[Stored data entries]
========================================================================

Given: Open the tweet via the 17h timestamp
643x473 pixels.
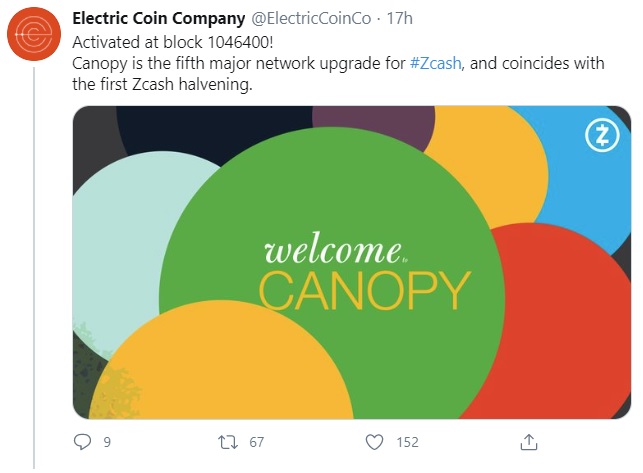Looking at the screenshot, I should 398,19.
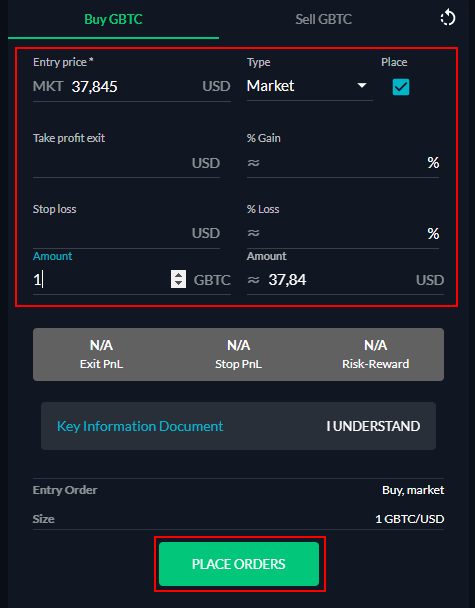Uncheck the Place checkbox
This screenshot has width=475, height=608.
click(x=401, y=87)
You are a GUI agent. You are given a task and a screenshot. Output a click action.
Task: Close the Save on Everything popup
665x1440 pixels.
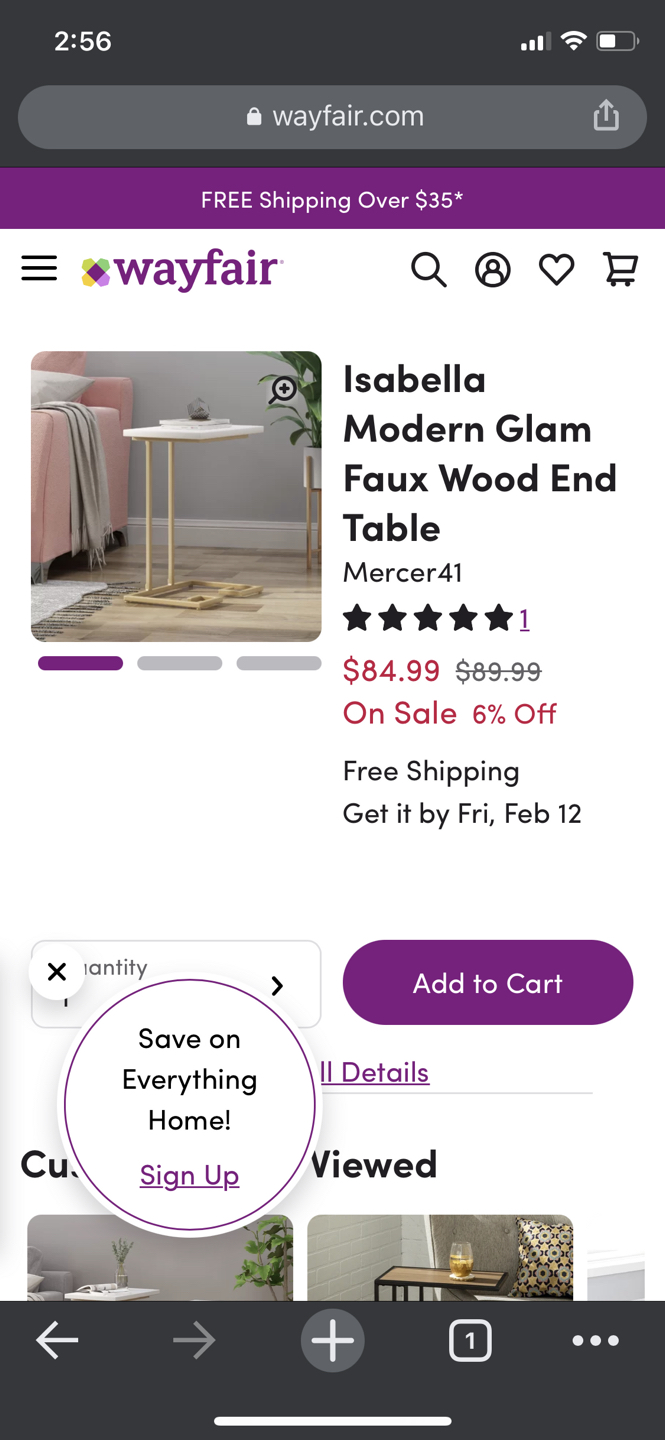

========================================================================

◆ WORK ITEM ◆
Write out exactly, please, the lines that start at the one containing "643x473 pixels." and run through the final line of the entries, both included, leaving pictures out.

◆ TASK OUTPUT ◆
643x473 pixels.
Looking at the screenshot, I should 398,19.
Uncheck the Place checkbox
This screenshot has width=475, height=608.
click(x=401, y=87)
You are a GUI agent. You are given a task and a screenshot. Output a click action.
Task: Close the Save on Everything popup
665x1440 pixels.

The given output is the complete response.